- Your task:
Rewrite every line of the listing below, changing "Locate each element" to "Find each element" and keeping everything else unchanged, but leave out the pictures.

- Dataset extract:
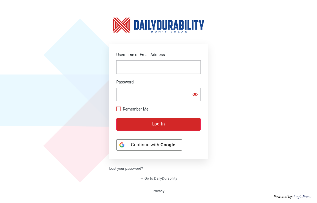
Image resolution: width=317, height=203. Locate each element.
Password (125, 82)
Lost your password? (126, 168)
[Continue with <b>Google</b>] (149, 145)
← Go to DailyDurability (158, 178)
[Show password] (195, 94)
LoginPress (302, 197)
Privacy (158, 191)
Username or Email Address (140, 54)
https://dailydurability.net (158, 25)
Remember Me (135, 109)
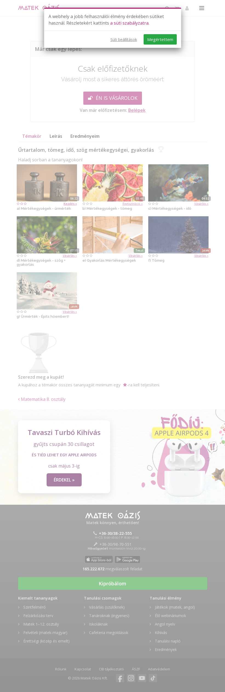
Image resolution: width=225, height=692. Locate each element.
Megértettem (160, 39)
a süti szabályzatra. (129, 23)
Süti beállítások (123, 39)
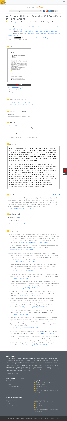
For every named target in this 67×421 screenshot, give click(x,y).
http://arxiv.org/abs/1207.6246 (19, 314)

- Task solution:
Image resolution: width=317, height=203. Find each element.
Password (125, 82)
Lost your password? (126, 168)
[Continue with <b>Google</b>] (149, 145)
← Go to DailyDurability (158, 178)
[Show password] (195, 94)
LoginPress (302, 197)
Privacy (158, 191)
Username or Email Address (140, 54)
https://dailydurability.net (158, 25)
Remember Me (135, 109)
Image resolution: width=225, height=692. Find each element.
Megértettem (160, 39)
a süti szabályzatra. (129, 23)
Süti beállítások (123, 39)
For every named target in this 67×421 screenshot, give click(x,y).
http://arxiv.org/abs/1207.6246 (19, 314)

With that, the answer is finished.